U.S. clinical trial for Zeiss microinvasive laser vision correction technology expands
Two years after its international launch, the small incision lenticule extraction (SMILE) procedure developed by Zeiss has been used to treat more than 80,000 eyes worldwide, and has received FDA approval for an expanded U.S. clinical trial.
Two years after its international launch, the small incision lenticule extraction (SMILE) procedure developed by Zeiss (Oberkochen, Germany) has been used to treat more than 80,000 eyes worldwide, and has received FDA approval for an expanded U.S. clinical trial. Currently, the procedure is established in Europe, China, and India.

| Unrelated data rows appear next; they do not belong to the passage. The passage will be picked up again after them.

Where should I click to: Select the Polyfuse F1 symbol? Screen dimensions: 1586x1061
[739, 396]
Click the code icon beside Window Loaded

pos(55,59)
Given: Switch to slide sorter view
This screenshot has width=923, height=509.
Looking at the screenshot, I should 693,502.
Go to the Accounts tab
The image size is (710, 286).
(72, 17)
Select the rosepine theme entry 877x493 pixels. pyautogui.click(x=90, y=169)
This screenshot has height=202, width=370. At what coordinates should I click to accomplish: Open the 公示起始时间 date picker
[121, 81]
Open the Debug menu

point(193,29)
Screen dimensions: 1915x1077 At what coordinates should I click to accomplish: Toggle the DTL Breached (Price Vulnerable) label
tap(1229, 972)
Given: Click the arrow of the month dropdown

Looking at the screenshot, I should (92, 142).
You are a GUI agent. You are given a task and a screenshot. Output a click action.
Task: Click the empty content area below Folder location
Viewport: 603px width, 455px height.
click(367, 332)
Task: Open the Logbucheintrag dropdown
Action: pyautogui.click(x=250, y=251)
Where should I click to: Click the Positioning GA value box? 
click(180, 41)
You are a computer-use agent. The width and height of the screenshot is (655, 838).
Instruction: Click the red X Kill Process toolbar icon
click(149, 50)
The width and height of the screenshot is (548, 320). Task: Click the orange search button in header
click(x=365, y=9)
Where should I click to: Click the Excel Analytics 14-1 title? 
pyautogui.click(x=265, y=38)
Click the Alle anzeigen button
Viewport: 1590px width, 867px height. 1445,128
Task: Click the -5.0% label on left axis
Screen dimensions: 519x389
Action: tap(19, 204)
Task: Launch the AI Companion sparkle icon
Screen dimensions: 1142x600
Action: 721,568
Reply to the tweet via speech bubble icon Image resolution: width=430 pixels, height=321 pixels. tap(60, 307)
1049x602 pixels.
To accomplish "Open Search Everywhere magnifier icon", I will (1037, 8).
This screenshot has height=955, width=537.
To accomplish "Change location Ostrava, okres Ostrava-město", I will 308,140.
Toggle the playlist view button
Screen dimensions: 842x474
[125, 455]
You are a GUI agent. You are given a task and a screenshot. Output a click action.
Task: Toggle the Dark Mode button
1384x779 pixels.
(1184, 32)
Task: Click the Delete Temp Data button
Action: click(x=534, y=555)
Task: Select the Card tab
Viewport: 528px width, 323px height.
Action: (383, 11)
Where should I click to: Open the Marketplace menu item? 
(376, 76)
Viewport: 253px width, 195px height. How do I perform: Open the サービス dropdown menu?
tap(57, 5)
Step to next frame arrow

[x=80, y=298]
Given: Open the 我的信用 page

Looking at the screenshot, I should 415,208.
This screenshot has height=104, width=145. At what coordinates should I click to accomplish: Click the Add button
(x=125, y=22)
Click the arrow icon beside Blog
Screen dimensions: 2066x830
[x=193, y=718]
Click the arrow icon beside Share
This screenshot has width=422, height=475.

SMILE is a microinvasive method that offers improved predictability of the vision correction outcome without the need to create a corneal flap. It combines ultrafast laser technology and precise lenticule extraction: the company's VisuMax femtosecond laser creates a very thin disc of tissue (lenticule) inside the intact cornea, which can then be extracted through a small incision. An excimer laser is not required.
According to studies published in the American Journal of Ophthalmology and British Journal of Ophthalmology, post-surgery inflammation was less common, healing of the cornea was better, and dry-eye syndrome was reduced compared to LASIK.
In December 2013, the FDA granted approval to extend the trial to include myopia of up to -10.00 diopters. To date, a total of 255 patients have been treated at five centers in the U.S. Outside the U.S., there are more than 150 centers in 38 countries, with more than 300 surgeons performing the procedure.